Co-ruling Queen (Lingeer) of Waalo
- Reign: 1820–1846
- Predecessor: Fatim Yamar [fr]
- Successor: Ndaté Yalla Mbodj
- Kings: See list Amar Fatim Borso Mbodj [fr] (until 1825) ; Yerim Mbanyik (1825–27) ; Fara Penda (1827–30, 1832–33, 1835–40) ; Kherfi (1830–32, 1833–35) ; Malick Mbodj (since 1840) ;
- Born: c. 1800 or c. 1811
- Died: 1 October 1846
- Spouse: Muhammad al-Habib [ar], Emir of Trarza
- Issue: Ely Ould Muhammad al-Habib [ar], Emir of Trarza
- Dynasty: Mbodj (paternal line) Tedyek (maternal line)
- Father: Amar Fatim Borso Mbodj [fr]
- Mother: Fatim Yamar [fr]

= Njembot Mbodj =

Lingeer (Queen) of Waalo, a Senegambian precolonial kingdom

Njembot Mbodj (or Njembot Mbooj or Njëmbët Mbooj, variations: Ndjeumbeut Mbodj or Djembet Mbodj, c. 1800 – 1846 or c. 1811—1846) was a Lingeer (Queen) of Waalo, a Senegambian precolonial kingdom which is now part of present-day Senegal.

She was proclaimed a Lingeer after her mother's death. Her mother Lingeer Fatim Yamar died in 1820.

Njembot Mbodj became ruler at an early age, after the deaths of her parents. She soon proved herself an able leader despite her youth; in this, she was aided by her personality, which has been described as being both assertive and brave. In 1831 she got her uncle, Fara Penda Adam Sall Mbodj, elected as brak to replace her cousin Yerim Bagnik Teg Rela Mbodj. After the withdrawal of the French, the Trarza invaded Waalo in an attempt to destabilize the kingdom. Njembot Mbodj arranged for herself a marriage with the leader of the Trarza, (with whom she had a son called ), which united the two kingdoms and made it easier for them to oppose French interests. Forced to flee to Kayor by the Franco-Trarzan War of 1825, she was later able to return home and to contain the power struggle in Waalo. In 1840, at the death of the brak, she managed to engineer the election of Malick Mbodj as replacement. Njembot Mbodj herself died in 1846, and was succeeded by her sister Ndate Yalla Mbodj.

> _DATA SHOWN_
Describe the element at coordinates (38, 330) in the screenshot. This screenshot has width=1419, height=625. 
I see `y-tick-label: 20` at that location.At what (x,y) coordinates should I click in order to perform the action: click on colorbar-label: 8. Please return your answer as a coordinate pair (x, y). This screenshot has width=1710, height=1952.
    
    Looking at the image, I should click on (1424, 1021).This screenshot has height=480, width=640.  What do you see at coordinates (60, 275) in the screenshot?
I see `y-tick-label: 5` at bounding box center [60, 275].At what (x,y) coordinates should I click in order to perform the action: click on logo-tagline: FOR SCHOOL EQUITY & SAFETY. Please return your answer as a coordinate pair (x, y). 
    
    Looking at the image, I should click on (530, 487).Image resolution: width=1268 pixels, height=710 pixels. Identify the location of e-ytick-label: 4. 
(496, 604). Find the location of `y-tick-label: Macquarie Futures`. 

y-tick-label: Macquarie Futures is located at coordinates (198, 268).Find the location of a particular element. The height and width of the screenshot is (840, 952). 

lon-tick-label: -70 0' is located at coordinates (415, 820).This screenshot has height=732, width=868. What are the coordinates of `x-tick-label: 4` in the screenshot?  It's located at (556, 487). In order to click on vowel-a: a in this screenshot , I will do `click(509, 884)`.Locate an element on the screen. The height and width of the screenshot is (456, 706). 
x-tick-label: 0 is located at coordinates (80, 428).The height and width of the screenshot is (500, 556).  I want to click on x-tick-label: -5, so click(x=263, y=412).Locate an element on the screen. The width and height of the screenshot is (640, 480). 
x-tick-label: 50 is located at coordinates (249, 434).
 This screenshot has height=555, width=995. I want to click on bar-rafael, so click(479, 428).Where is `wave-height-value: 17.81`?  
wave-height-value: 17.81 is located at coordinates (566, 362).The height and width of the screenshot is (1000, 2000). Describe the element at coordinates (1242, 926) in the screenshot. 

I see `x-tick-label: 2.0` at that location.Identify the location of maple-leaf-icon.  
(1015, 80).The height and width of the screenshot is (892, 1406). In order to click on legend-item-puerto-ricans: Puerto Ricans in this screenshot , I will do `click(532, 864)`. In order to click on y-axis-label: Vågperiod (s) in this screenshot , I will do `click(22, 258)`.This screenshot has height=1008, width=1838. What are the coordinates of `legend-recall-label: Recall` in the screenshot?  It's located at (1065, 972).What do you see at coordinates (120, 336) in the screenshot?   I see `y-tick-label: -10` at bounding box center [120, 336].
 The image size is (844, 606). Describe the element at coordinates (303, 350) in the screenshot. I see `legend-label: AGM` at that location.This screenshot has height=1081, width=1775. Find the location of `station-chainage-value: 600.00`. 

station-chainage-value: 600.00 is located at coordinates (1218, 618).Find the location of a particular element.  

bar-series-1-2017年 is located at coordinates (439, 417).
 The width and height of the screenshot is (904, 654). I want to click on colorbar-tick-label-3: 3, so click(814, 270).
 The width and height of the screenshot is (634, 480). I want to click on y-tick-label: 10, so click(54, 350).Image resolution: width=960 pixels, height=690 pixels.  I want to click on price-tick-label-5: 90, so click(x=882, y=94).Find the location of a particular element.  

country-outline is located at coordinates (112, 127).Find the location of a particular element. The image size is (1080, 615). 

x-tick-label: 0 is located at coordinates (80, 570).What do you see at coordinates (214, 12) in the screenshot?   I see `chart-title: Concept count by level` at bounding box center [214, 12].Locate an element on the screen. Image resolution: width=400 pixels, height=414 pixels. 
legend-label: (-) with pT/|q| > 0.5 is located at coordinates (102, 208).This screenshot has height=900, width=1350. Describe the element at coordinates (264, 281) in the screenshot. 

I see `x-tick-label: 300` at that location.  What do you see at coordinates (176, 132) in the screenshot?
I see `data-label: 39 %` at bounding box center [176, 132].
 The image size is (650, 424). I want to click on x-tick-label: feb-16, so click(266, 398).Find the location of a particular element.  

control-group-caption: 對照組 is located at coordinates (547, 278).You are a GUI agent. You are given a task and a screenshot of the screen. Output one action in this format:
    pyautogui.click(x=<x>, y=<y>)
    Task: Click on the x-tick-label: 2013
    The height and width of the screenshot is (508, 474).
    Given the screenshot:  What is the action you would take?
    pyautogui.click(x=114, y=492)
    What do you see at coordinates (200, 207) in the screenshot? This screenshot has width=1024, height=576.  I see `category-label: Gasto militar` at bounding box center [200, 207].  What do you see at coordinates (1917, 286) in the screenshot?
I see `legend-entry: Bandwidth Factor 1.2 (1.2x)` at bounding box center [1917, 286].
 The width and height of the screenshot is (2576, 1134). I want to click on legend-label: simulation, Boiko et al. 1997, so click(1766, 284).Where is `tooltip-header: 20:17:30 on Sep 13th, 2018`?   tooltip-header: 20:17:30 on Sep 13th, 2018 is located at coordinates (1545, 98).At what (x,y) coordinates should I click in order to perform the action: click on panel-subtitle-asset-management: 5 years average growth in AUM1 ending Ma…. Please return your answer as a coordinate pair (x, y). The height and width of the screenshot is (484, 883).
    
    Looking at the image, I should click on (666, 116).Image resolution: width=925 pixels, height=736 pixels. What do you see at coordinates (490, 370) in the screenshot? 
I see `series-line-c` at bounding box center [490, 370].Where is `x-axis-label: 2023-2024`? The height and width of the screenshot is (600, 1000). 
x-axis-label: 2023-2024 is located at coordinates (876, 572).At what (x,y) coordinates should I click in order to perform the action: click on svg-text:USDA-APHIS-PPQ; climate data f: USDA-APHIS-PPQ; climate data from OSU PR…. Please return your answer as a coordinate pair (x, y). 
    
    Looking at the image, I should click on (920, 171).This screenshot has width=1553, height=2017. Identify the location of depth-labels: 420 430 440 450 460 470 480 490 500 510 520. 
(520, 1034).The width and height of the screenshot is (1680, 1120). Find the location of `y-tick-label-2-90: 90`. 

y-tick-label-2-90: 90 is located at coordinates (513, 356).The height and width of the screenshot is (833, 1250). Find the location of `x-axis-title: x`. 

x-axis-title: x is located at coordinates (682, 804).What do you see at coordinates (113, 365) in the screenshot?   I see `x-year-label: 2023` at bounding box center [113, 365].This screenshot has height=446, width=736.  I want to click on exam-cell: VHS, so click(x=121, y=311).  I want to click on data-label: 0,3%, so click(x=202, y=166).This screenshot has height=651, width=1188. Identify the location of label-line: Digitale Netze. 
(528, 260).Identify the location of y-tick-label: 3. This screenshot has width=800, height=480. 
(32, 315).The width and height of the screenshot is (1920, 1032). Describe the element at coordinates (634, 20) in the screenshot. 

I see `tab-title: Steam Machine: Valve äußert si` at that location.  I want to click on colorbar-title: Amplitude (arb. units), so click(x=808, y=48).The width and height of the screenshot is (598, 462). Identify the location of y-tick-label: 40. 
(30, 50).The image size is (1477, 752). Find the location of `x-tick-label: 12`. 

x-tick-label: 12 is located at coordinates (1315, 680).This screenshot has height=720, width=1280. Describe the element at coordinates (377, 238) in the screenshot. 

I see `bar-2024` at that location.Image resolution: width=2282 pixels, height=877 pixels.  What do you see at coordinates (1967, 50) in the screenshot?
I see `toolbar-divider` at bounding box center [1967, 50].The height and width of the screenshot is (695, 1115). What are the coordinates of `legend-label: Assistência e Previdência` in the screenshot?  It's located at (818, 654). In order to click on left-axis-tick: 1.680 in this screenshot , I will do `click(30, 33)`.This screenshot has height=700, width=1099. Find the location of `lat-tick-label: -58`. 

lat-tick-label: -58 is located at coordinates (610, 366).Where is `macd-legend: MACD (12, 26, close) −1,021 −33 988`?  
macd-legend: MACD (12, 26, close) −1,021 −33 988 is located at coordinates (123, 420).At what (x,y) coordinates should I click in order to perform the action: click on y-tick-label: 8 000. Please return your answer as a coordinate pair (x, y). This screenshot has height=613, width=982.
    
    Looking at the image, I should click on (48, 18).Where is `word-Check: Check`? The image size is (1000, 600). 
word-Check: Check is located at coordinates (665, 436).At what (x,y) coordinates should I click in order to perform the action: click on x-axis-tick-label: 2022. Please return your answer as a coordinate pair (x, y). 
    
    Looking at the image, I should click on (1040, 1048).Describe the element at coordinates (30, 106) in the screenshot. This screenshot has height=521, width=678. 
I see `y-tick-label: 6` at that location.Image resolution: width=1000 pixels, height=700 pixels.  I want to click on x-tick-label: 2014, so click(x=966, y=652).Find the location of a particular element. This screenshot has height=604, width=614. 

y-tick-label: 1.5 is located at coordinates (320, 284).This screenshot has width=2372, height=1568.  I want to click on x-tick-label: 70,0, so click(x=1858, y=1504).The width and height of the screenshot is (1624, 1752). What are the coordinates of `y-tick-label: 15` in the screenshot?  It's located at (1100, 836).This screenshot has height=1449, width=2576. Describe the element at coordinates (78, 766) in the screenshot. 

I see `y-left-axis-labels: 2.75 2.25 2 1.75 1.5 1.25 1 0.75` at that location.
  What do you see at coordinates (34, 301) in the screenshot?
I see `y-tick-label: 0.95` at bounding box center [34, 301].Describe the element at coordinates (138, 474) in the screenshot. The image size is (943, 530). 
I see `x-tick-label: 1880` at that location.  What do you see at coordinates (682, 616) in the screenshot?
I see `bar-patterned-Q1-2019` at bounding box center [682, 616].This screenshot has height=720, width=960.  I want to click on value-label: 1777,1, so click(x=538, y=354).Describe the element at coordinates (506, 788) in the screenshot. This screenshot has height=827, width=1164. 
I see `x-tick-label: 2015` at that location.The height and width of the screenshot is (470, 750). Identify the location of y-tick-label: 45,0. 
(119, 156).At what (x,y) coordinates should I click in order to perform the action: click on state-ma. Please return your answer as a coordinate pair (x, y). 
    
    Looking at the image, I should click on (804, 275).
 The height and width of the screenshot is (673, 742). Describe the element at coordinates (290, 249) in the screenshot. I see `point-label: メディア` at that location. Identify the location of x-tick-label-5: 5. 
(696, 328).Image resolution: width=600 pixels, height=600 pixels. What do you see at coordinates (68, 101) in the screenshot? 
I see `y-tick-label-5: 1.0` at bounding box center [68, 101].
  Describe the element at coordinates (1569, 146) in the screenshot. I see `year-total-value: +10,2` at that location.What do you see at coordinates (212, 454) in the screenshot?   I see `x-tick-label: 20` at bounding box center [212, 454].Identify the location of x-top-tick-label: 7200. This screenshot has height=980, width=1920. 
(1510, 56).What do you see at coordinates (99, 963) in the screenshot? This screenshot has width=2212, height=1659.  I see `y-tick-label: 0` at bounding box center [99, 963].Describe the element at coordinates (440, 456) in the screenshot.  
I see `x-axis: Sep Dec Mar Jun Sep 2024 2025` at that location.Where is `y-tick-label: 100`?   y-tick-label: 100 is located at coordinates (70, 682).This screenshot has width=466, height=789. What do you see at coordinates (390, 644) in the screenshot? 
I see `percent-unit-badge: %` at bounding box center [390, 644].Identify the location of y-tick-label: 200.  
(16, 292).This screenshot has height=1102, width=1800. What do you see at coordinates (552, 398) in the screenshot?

> _WORK TASK A_
Write out the stretch of the Njembot Mbodj profile from "Co-ruling Queen (Lingeer)" through "Tedyek (maternal line)", switching "Emir" to "Sultan".
> _WORK TASK B_
List every king named under "Kings" in the Njembot Mbodj profile.
> _WORK TASK C_
According to the Njembot Mbodj profile, in what year did Njembot Mbodj's mother die?
The data above come from a different source than the Njembot Mbodj profile.

> _RESULT A_
Co-ruling Queen (Lingeer) of Waalo
- Reign: 1820–1846
- Predecessor: Fatim Yamar [fr]
- Successor: Ndaté Yalla Mbodj
- Kings: See list Amar Fatim Borso Mbodj [fr] (until 1825) ; Yerim Mbanyik (1825–27) ; Fara Penda (1827–30, 1832–33, 1835–40) ; Kherfi (1830–32, 1833–35) ; Malick Mbodj (since 1840) ;
- Born: c. 1800 or c. 1811
- Died: 1 October 1846
- Spouse: Muhammad al-Habib [ar], Sultan of Trarza
- Issue: Ely Ould Muhammad al-Habib [ar], Sultan of Trarza
- Dynasty: Mbodj (paternal line) Tedyek (maternal line)

> _RESULT B_
Amar Fatim Borso Mbodj, Yerim Mbanyik, Fara Penda, Kherfi, Malick Mbodj

> _RESULT C_
1820